**Written task:** Gather every line in the material below that contains the string "associated", and copy each one out in full.

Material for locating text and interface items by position

######

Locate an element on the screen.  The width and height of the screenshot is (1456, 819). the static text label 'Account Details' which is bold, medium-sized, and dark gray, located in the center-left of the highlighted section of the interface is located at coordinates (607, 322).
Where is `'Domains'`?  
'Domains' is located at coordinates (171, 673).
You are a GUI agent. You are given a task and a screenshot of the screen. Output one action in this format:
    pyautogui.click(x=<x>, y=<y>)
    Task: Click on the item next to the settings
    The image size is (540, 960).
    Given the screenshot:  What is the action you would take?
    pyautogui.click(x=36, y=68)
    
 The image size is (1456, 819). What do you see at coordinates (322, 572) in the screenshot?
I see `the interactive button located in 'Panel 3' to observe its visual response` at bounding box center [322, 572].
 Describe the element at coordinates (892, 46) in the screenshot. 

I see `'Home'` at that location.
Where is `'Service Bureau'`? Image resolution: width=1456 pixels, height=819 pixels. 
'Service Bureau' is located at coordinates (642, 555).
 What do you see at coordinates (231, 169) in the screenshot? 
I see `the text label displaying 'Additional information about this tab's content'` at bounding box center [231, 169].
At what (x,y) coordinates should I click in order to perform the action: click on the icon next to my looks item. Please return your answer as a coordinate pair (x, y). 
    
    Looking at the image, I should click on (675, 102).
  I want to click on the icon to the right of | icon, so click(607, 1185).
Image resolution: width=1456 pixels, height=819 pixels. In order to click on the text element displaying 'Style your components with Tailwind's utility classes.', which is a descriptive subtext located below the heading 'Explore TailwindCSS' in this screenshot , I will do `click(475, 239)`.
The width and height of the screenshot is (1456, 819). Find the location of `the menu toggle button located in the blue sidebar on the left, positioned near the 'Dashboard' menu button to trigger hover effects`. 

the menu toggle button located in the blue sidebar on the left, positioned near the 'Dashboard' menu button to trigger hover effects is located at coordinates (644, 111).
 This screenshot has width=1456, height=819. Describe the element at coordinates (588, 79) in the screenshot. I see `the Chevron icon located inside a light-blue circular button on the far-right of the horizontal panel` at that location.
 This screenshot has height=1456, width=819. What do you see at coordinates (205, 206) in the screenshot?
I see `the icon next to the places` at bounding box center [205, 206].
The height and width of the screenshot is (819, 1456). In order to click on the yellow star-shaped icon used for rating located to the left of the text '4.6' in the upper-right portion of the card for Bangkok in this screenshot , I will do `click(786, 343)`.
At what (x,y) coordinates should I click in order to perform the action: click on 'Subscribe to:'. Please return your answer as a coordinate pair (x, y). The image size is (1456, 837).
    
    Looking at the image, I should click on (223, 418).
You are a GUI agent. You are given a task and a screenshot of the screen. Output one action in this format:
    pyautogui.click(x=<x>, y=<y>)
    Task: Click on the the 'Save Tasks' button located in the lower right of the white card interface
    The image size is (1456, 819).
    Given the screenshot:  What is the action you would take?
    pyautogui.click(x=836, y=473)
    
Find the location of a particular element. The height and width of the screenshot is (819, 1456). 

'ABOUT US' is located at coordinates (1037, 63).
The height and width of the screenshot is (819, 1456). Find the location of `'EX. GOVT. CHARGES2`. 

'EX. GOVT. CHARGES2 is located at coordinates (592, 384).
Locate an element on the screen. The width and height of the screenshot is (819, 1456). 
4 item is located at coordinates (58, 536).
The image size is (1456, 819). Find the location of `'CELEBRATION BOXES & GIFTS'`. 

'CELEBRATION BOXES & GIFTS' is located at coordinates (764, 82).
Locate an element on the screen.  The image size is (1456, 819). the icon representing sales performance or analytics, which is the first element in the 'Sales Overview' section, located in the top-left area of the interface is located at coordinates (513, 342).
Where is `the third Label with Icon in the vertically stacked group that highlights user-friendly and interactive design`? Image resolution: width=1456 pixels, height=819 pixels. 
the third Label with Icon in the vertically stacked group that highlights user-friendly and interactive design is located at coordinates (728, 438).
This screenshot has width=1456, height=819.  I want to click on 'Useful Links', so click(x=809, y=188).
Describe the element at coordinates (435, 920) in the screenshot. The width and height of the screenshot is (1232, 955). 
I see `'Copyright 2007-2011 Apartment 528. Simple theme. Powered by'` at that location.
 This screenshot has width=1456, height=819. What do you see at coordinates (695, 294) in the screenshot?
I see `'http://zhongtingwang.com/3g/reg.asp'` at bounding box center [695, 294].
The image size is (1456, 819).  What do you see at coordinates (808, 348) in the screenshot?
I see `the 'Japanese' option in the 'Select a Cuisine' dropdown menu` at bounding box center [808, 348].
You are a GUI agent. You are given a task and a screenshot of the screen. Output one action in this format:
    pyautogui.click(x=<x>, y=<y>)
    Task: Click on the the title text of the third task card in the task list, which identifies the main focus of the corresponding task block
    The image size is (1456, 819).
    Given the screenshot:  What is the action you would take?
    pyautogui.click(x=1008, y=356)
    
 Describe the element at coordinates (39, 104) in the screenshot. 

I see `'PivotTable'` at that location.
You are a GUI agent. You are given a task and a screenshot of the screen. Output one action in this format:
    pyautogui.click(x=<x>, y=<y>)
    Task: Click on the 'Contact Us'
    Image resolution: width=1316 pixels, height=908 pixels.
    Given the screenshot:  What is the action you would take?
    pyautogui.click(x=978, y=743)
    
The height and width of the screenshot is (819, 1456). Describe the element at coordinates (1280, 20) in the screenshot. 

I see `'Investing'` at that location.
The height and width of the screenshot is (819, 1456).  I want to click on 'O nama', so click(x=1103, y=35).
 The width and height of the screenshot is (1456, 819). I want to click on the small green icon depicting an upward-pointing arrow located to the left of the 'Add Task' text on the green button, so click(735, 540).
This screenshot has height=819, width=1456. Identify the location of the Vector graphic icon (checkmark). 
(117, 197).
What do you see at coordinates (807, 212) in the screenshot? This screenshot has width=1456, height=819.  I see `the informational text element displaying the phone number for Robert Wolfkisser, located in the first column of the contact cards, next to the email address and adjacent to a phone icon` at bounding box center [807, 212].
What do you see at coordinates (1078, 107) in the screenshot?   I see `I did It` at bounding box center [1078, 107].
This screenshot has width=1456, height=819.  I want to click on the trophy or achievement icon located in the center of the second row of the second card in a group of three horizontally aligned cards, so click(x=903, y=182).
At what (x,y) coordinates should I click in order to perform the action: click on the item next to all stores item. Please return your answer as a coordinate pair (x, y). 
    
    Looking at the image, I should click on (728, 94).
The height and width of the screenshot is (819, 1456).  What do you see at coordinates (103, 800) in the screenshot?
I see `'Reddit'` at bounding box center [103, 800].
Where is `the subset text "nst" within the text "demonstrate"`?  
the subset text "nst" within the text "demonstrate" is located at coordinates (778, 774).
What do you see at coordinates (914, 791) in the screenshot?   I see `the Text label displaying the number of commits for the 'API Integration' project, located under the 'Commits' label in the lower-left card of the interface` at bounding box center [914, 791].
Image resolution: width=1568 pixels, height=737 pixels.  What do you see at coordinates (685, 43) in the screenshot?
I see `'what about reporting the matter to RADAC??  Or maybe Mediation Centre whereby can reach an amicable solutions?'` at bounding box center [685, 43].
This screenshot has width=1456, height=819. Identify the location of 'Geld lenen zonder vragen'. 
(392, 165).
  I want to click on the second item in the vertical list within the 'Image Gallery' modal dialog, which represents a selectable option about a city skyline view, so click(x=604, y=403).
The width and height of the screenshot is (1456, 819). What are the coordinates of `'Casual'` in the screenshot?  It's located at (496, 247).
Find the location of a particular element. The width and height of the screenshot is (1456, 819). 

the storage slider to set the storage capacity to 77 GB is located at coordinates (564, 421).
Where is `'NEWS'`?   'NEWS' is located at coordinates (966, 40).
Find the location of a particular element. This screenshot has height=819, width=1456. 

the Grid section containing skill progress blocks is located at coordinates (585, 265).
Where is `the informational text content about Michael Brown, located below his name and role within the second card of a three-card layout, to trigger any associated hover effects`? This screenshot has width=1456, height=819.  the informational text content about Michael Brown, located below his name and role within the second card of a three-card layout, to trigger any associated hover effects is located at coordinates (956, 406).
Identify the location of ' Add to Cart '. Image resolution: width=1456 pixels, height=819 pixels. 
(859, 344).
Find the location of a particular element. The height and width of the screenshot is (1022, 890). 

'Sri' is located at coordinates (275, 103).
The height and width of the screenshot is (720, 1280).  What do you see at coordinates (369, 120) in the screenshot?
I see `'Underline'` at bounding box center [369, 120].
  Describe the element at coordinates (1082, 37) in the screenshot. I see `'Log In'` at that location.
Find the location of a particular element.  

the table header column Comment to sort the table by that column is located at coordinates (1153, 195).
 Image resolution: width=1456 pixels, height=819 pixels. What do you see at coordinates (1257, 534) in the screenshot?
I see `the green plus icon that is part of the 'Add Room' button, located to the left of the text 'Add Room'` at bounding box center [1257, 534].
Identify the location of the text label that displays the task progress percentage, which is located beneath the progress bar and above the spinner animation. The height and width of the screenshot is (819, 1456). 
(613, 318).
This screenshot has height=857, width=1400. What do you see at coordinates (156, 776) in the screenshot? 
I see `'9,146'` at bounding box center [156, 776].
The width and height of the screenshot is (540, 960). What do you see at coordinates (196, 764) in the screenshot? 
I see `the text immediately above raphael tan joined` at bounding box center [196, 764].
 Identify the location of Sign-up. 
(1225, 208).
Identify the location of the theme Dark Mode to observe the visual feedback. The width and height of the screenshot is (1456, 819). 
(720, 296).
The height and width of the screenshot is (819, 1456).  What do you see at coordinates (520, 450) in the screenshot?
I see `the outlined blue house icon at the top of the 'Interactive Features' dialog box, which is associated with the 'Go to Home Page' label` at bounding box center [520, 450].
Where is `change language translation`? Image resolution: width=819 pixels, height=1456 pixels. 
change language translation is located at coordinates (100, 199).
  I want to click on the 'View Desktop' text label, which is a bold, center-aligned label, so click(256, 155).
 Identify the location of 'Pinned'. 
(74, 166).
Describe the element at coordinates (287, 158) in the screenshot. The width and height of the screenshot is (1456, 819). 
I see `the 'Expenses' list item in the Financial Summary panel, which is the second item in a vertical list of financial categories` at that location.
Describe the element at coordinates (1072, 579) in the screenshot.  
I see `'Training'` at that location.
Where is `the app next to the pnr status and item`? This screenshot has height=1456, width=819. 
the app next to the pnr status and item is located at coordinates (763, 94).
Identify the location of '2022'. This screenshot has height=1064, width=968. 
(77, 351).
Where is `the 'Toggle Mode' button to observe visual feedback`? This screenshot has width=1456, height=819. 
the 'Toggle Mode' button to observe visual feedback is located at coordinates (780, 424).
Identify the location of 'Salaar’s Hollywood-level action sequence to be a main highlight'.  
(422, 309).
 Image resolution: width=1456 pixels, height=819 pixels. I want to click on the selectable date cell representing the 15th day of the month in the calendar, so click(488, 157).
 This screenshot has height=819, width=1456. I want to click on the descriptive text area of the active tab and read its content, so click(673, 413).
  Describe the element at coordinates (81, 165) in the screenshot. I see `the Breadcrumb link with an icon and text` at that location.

######

**Complete output:**
Where is `the informational text content about Michael Brown, located below his name and role within the second card of a three-card layout, to trigger any associated hover effects`? This screenshot has width=1456, height=819.  the informational text content about Michael Brown, located below his name and role within the second card of a three-card layout, to trigger any associated hover effects is located at coordinates (956, 406).
I see `the outlined blue house icon at the top of the 'Interactive Features' dialog box, which is associated with the 'Go to Home Page' label` at bounding box center [520, 450].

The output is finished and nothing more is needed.